The Process class overrides the is_valid_cache() property to give more fine-grained control on process nodes as caching sources. If either is_valid_cache() of the base class or is_finished() returns False, the process node is not a valid source. Likewise, if the process class cannot be loaded from the node, through the process_class(), the node is not a valid caching source. Finally, if the associated process class implements the is_valid_cache() method, it is called, passing the node as an argument. If that returns True, the node is considered to be a valid caching source.

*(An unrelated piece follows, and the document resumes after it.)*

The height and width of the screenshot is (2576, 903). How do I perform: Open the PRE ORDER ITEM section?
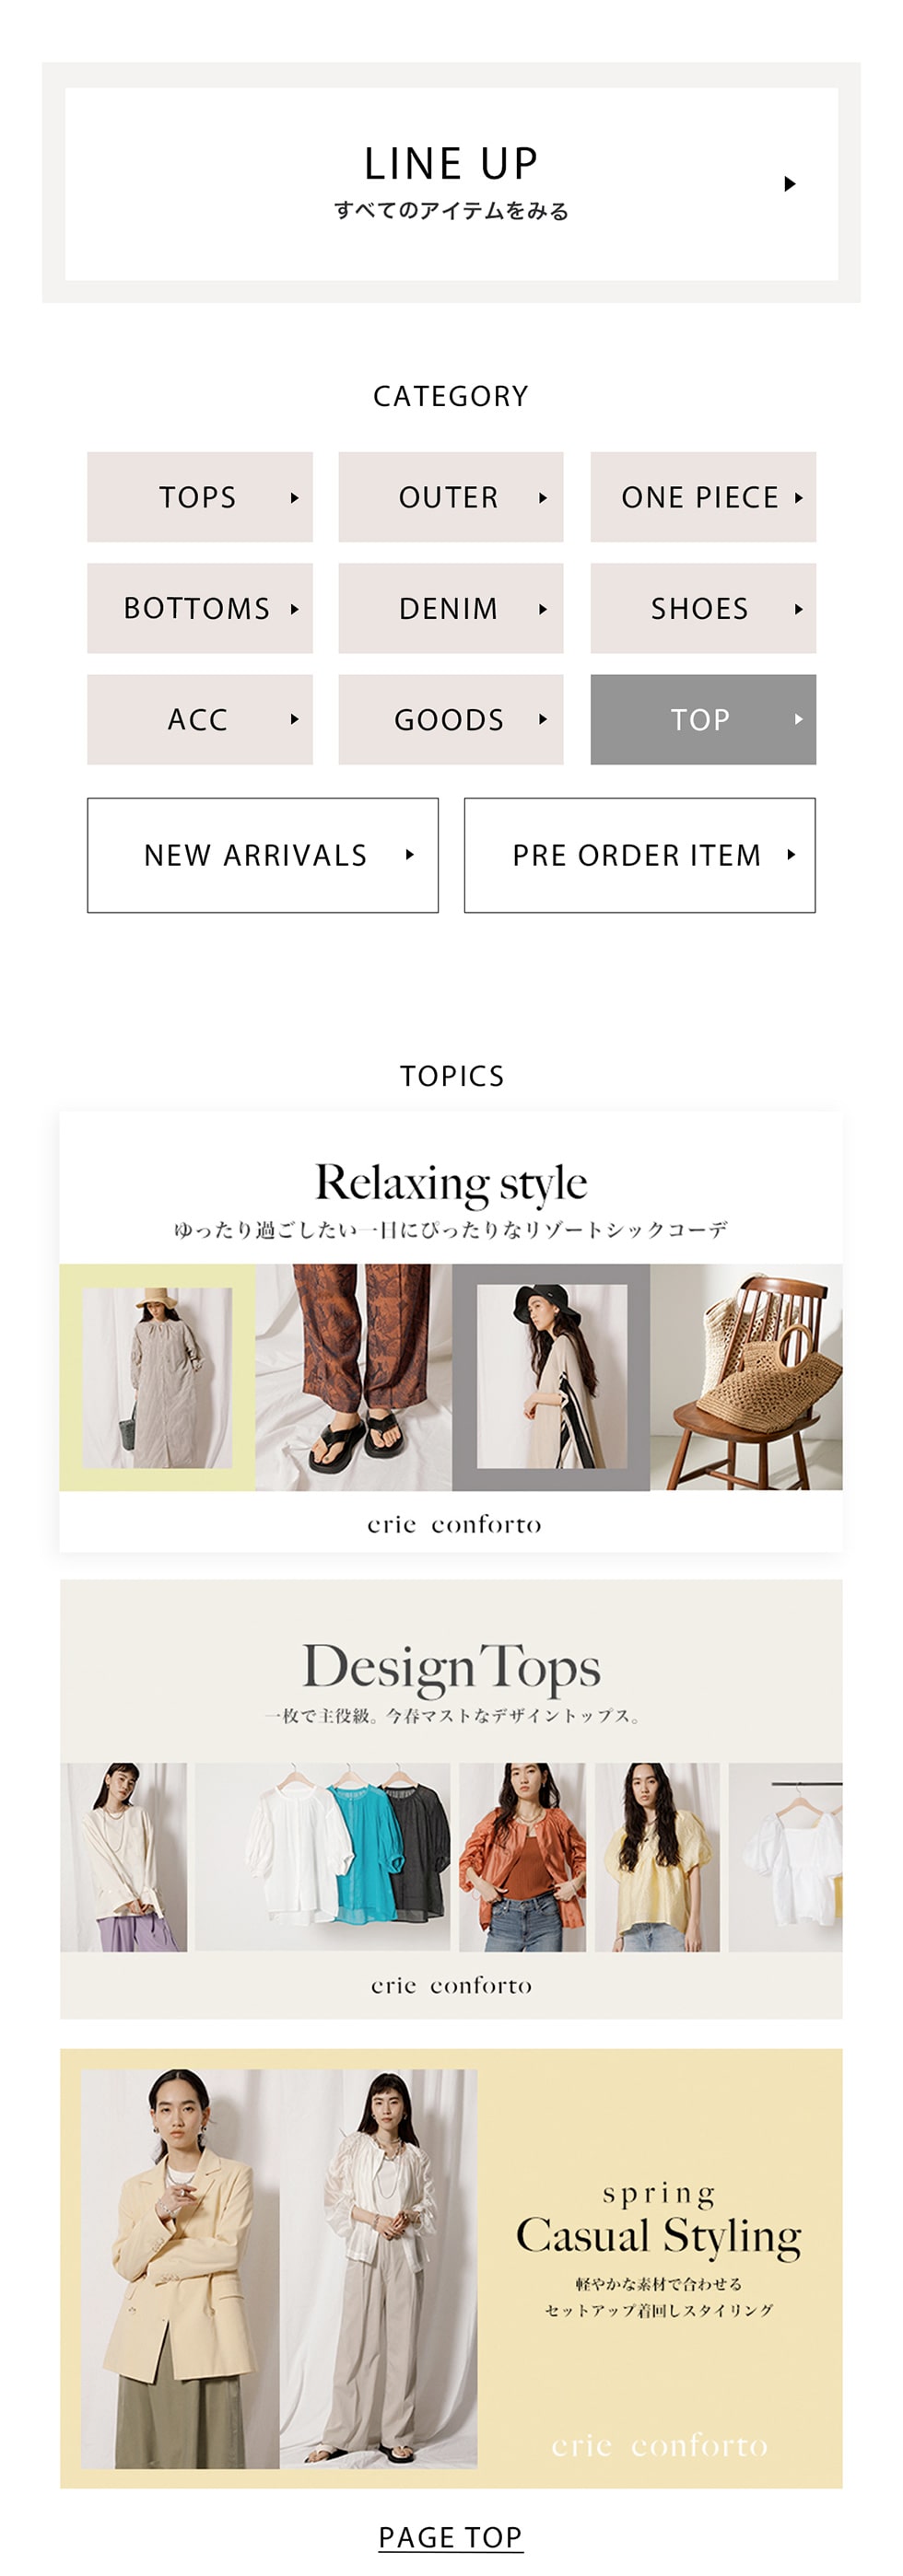click(640, 855)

The is_valid_cache() is implemented on the Process class. It will check whether the exit code that is set on the node, if any, has the keyword argument invalidates_cache set to True, in which case the property will return False indicating the node is not a valid caching source. Whether an exit code invalidates the cache, is controlled with the invalidates_cache argument when it is defined on the process spec through the spec.exit_code method.


Process plugins can override the is_valid_cache() method, to further control how nodes are considered valid caching sources. When doing so, make sure to call super().base.caching.is_valid_cache(node) and respect its output: if it is False, your implementation should also return False. If you do not comply with this, the invalidates_cache keyword on exit codes will no longer work.

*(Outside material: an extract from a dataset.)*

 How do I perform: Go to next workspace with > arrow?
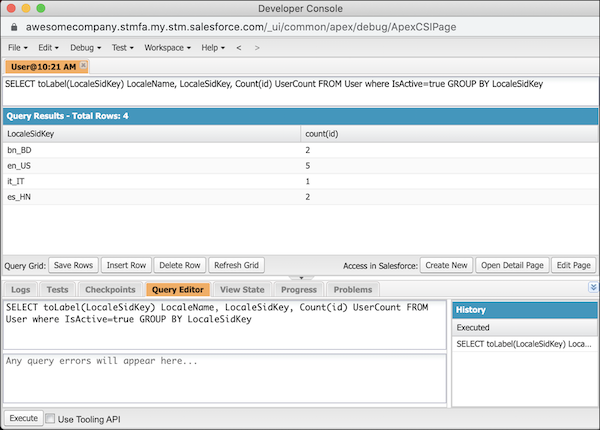point(257,48)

Limitations and Guidelines#

  1. Workflow nodes are not cached. In the current design this follows from the requirement that the provenance graph be independent of whether caching is enabled or not:

    • Calculation nodes: Calculation nodes can have data inputs and create new data nodes as outputs. In order to make it look as if a cloned calculation produced its own outputs, the output nodes are copied and linked as well.

    • Workflow nodes: Workflows differ from calculations in that they can return an input node or an output node created by a calculation. Since caching does not care about the identity of input nodes but only their content, it is not straightforward to figure out which node to return in a cached workflow.

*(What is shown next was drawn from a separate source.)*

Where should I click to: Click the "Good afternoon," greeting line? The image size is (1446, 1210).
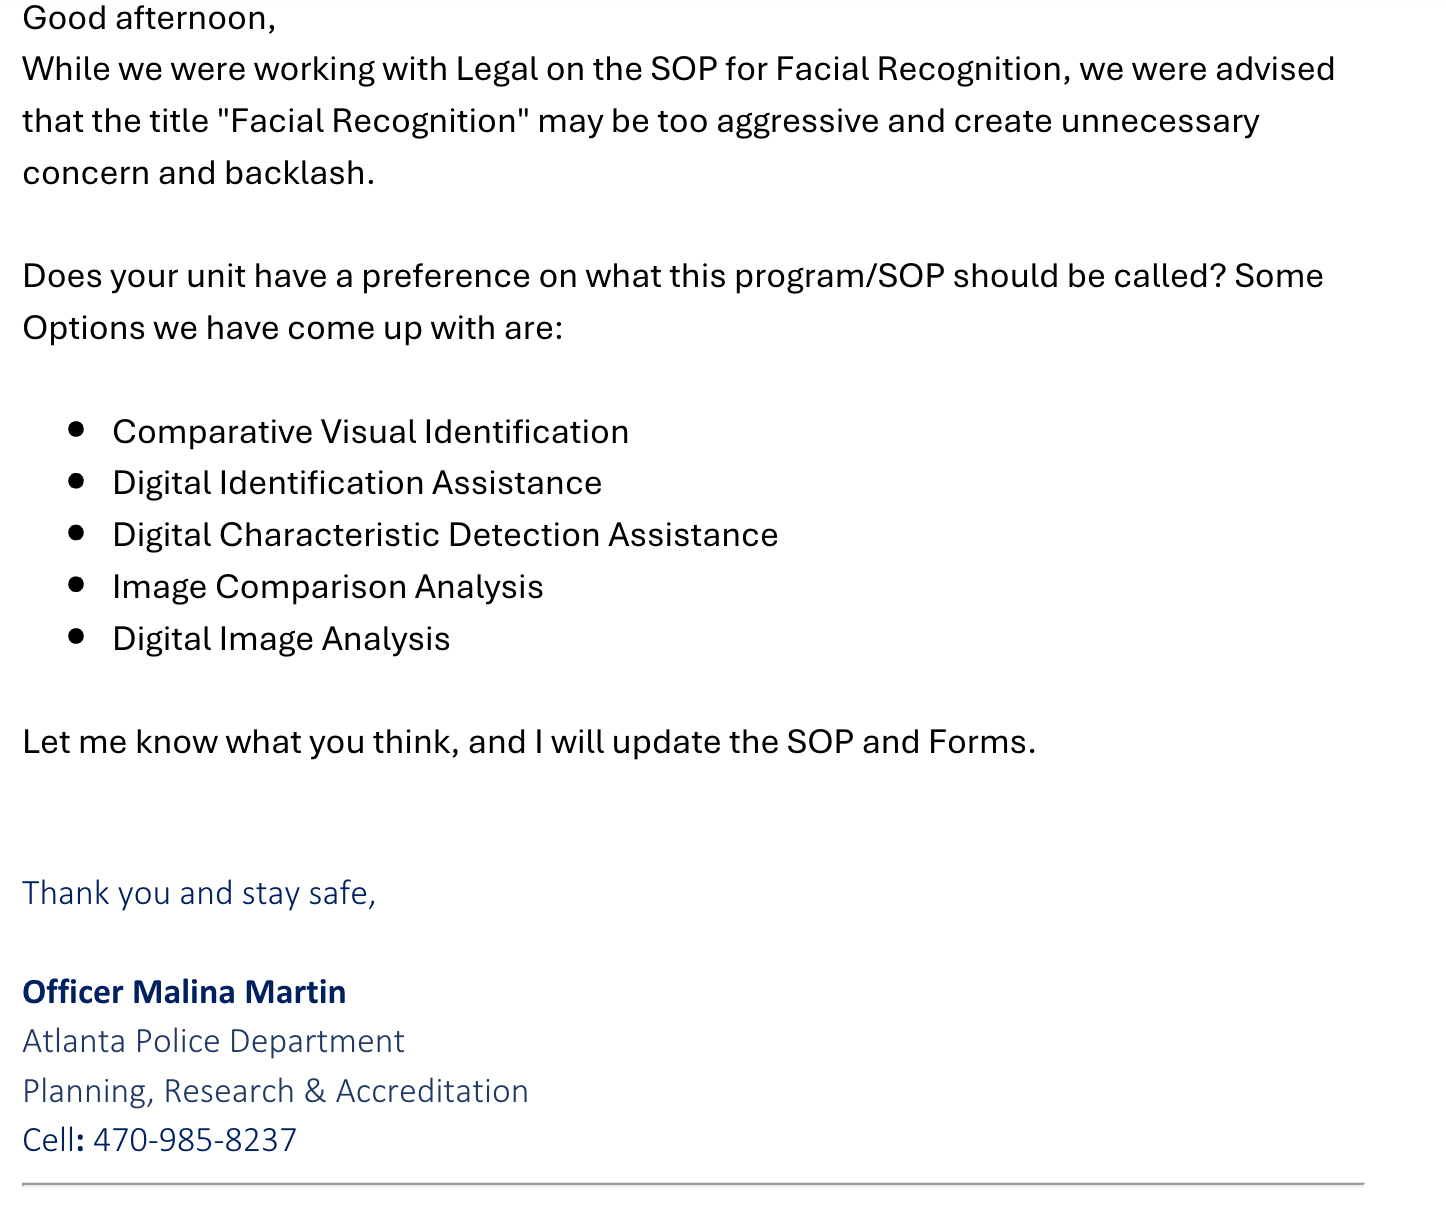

    This limitation has typically no significant impact since the runtime of AiiDA work chains is commonly dominated by expensive calculations.

  2. The caching mechanism for calculations should trigger only when the inputs and the calculation to be performed are exactly the same. While AiiDA’s hashes include the version of the Python package containing the calculation/data classes, it cannot detect cases where the underlying Python code was changed without increasing the version number. Another scenario that can lead to an erroneous cache hit is if the parser and calculation are not implemented as part of the same Python package, because the calculation nodes store only the name, but not the version of the used parser.

  3. While caching saves unnecessary computations, it does not necessarily save space as the cached calculation and its output nodes are duplicated in the provenance graph. However, AiiDA’s default disk-objectstore storage backend comes with automatic de-duplication at the object level. Disk usage therefore remains unaffected with this backend, except for node metadata stored at the database level.

  4. Finally, When modifying the hashing/caching behaviour of your classes, keep in mind that cache matches can go wrong in two ways:

    • False negatives, where two nodes should have the same hash but do not

    • False positives, where two different nodes get the same hash by mistake

    False negatives are highly preferrable because they only increase the runtime of your calculations, while false positives can lead to wrong results.